The two Brotherhood operatives winced. So did Adrian; he would have to think in it, not merely recite phrases. That did odd things to your mind. It had only two tenses, the fixed and the potential, just to start with; it was a language for solipsistic monsters.
“I will be one of the first guests to arrive, in bird-form. You will be my faithful renfields, and-”
He sketched out the preliminary plan he’d developed. By the end of it they were all sitting on trunks and crates, eating shrimp po’ boys from a place Harvey had discovered here in Paso Robles and drinking Duvel beer that had started out in Belgium before it ended up in plastic glasses in California.
“That’s a lot more risky for you than for us,” Farmer said, when he’d finished.
“I need you for the first two days. After that, all you could do would be to die. I suppose you have your suicide imperatives primed?” They both nodded. “I don’t have that option, either.”
He stood and got the markers and chalks out of his knapsack. “This is a splendid place to work with. We’ll need a rope to scribe some circles…”
Several hours later Farmer walked away with his hands clutched to his head. Adrian blinked as he watched the Brotherhood’s operative carefully avoiding obstacles that weren’t there, and forced his mind not to see what they might be. His nose twitched; Anjali Guha had a wad of tissues pressed to hers, to stop the blood. Neither of them was used to Wreaking at this level; neither was he, anymore.

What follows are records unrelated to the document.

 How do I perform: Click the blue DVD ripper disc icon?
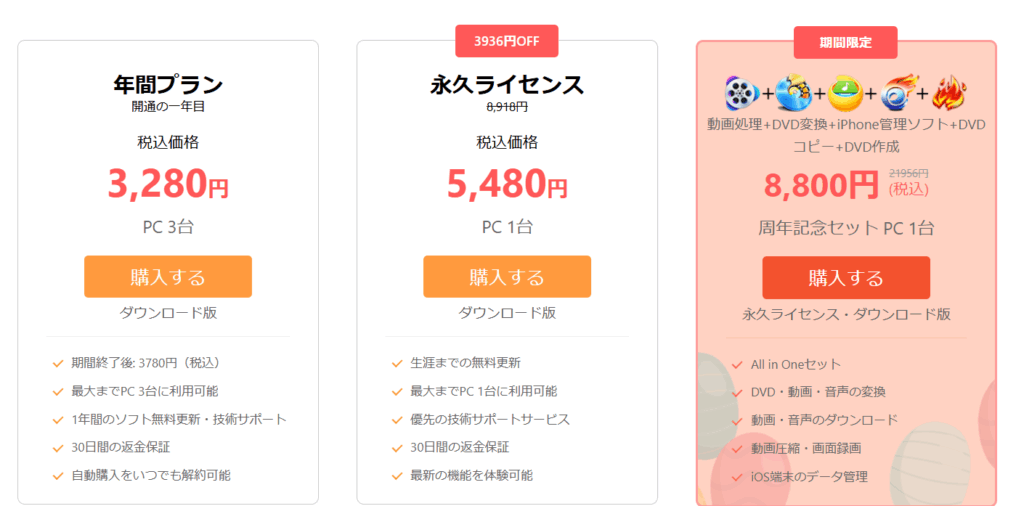pyautogui.click(x=793, y=94)
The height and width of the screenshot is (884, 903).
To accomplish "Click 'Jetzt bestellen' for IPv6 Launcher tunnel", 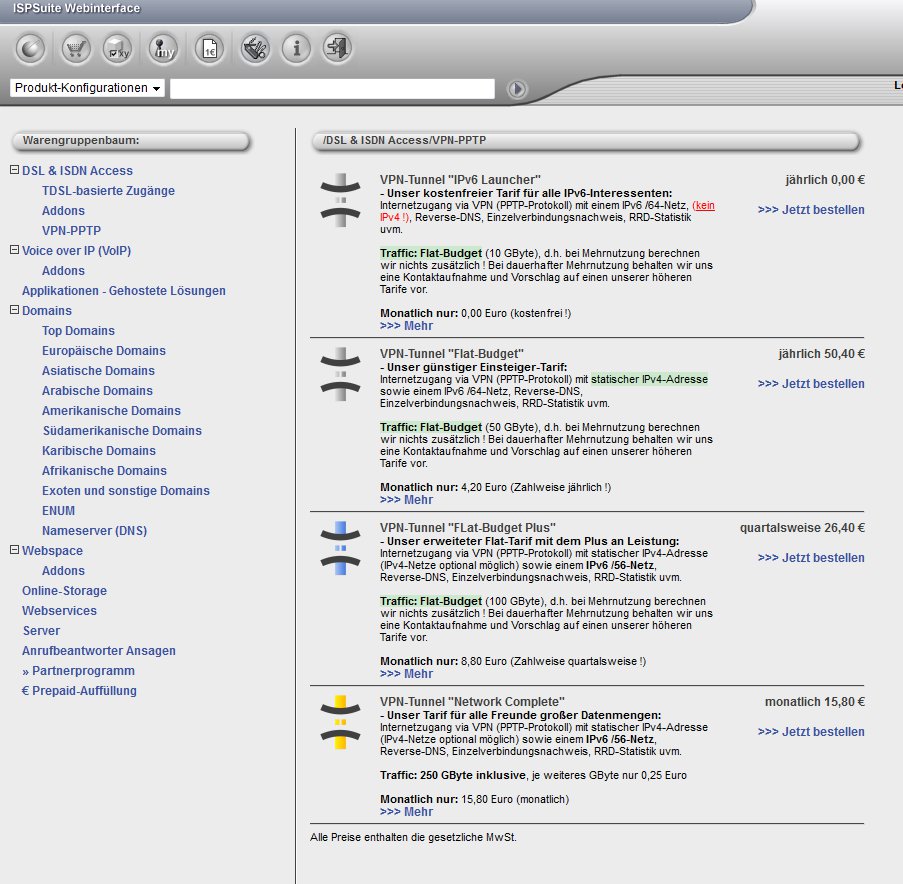I will (x=810, y=210).
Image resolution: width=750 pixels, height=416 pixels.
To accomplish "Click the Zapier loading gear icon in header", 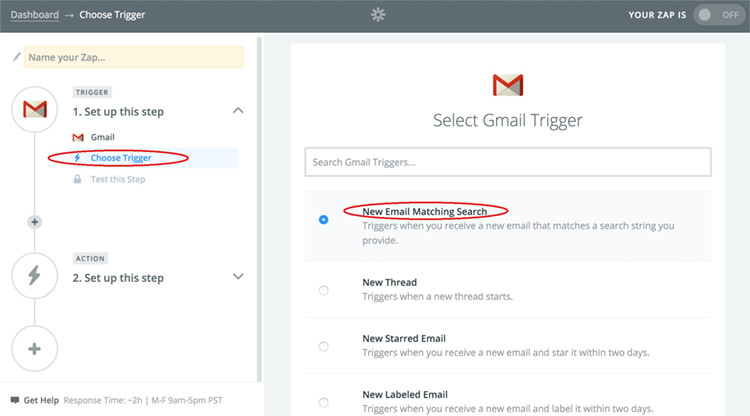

“That will do for a start,” he said, and they both groaned. “We can continue tomorrow night. No more than four or five more sessions.”
He thought Farmer sounded less resentful. Now you have some idea of what you’ll be dealing with, Adrian thought. We speak of minds that can rip the fabric of reality as if it were tissue. And who have the dispositions of malicious children, the type who pull the legs off one side of a spider to see it walk in circles.